▶ **Source data**

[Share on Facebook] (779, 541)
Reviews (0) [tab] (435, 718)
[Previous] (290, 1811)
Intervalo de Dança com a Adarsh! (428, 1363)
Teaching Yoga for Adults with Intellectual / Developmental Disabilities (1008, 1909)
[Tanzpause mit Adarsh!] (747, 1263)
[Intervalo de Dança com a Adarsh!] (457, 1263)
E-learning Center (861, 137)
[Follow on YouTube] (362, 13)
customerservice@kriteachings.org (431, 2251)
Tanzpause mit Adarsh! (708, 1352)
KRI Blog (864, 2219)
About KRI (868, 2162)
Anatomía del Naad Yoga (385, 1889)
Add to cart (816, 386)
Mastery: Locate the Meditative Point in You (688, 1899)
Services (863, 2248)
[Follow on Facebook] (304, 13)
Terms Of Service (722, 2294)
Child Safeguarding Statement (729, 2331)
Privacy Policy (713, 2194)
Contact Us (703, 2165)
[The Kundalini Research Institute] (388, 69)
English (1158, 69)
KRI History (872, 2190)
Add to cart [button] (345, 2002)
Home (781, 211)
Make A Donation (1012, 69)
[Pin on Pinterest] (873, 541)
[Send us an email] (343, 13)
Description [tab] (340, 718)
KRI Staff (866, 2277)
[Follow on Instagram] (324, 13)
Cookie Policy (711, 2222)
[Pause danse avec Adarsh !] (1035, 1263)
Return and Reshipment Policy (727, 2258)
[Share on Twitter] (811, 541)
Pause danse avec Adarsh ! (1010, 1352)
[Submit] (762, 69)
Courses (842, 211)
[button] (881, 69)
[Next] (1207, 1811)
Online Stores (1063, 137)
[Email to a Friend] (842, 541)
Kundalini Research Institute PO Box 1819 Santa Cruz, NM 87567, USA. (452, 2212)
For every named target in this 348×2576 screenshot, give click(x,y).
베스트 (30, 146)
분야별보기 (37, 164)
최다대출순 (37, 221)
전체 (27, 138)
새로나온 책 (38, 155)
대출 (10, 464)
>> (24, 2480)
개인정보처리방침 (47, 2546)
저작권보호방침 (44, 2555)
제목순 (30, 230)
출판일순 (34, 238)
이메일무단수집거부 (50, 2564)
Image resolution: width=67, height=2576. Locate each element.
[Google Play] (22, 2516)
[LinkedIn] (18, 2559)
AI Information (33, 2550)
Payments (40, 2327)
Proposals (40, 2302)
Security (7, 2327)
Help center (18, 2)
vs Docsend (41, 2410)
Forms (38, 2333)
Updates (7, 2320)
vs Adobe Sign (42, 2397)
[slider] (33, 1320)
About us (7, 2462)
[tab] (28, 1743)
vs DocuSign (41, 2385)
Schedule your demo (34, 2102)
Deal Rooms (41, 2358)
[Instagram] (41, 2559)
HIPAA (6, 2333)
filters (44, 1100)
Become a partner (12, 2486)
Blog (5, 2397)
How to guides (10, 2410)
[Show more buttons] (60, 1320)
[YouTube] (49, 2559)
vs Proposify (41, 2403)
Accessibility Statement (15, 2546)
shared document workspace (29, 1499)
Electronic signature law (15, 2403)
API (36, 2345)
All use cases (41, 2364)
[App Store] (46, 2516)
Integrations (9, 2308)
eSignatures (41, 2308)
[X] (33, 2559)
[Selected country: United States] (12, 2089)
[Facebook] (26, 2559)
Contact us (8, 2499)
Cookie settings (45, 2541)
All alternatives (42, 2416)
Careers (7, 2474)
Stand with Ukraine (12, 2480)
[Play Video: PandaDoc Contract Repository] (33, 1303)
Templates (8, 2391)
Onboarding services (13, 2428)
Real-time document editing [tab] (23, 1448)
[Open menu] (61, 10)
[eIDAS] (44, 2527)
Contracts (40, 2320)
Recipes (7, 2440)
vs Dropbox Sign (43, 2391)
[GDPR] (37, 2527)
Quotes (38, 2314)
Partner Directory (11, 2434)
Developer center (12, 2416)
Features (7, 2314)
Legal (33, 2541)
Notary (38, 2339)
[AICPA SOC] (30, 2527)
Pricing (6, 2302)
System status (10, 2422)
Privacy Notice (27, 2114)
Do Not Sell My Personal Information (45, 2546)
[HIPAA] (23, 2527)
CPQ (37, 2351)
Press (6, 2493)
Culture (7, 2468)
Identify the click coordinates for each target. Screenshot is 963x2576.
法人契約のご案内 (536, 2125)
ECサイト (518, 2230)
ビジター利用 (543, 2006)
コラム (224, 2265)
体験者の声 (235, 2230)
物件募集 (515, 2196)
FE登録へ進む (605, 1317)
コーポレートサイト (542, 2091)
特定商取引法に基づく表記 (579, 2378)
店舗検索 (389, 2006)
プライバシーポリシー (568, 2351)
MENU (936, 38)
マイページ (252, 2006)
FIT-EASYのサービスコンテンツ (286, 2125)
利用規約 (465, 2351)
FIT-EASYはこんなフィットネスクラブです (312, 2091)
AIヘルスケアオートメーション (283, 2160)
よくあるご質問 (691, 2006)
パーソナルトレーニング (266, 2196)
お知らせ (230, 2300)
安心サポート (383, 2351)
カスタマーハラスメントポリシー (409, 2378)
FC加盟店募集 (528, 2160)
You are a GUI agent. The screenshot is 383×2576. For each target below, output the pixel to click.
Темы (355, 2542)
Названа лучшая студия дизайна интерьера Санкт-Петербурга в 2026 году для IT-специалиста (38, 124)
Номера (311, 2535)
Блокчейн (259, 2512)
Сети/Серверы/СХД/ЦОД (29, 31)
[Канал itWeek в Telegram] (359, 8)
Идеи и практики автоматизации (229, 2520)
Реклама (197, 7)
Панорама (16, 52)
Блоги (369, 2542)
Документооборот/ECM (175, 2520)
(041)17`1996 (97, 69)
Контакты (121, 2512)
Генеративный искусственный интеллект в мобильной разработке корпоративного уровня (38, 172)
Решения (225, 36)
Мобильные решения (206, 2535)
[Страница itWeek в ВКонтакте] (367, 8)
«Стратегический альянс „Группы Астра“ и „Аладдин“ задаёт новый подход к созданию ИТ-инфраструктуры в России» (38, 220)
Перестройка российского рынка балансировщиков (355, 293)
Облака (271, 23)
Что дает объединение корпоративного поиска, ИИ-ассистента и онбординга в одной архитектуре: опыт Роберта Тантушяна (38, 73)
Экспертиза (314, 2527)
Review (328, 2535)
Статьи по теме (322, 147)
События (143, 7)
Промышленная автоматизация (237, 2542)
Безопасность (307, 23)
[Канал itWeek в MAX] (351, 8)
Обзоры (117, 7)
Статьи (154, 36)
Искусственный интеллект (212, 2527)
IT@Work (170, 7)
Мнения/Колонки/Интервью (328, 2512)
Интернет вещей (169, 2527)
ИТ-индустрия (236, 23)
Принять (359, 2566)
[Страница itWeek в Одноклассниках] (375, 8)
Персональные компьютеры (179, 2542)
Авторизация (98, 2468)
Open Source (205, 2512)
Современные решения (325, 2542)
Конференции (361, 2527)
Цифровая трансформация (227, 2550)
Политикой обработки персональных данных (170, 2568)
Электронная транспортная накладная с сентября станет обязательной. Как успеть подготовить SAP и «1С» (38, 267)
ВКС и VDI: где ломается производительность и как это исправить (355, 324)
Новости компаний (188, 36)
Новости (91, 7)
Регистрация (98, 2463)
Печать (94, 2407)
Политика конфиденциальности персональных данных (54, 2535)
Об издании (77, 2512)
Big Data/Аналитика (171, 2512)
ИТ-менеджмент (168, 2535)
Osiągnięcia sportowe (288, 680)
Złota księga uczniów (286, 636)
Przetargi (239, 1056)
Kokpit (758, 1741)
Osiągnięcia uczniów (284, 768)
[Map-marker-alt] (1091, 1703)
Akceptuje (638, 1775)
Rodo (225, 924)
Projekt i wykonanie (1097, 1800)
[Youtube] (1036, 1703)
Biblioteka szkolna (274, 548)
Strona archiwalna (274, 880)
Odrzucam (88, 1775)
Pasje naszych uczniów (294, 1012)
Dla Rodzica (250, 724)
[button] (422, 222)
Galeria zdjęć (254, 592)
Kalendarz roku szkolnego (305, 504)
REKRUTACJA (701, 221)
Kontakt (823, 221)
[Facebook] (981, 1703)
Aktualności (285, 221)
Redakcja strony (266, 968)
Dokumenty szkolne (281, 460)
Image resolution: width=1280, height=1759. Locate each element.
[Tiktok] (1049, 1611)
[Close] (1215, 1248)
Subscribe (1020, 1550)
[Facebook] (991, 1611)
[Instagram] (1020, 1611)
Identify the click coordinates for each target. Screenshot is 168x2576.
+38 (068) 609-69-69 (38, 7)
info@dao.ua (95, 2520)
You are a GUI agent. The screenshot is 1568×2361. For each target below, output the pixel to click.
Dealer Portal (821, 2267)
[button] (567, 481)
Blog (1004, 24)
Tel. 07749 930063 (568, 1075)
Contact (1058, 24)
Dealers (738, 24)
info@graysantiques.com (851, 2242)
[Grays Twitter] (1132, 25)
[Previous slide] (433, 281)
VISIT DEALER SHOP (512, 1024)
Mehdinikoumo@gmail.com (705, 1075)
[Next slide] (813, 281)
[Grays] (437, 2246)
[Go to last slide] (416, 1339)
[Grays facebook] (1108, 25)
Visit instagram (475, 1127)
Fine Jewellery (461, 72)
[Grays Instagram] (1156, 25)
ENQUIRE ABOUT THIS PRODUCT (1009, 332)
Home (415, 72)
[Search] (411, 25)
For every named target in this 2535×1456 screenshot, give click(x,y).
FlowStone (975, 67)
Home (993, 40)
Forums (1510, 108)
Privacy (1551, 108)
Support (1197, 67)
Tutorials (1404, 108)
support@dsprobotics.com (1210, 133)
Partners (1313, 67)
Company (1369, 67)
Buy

▶ **TASK DESCRIPTION**
Within the records above, how many lines include the word "Tanzpause"? State the number by itself.

▶ **SOLUTION TO THIS PROBLEM**
2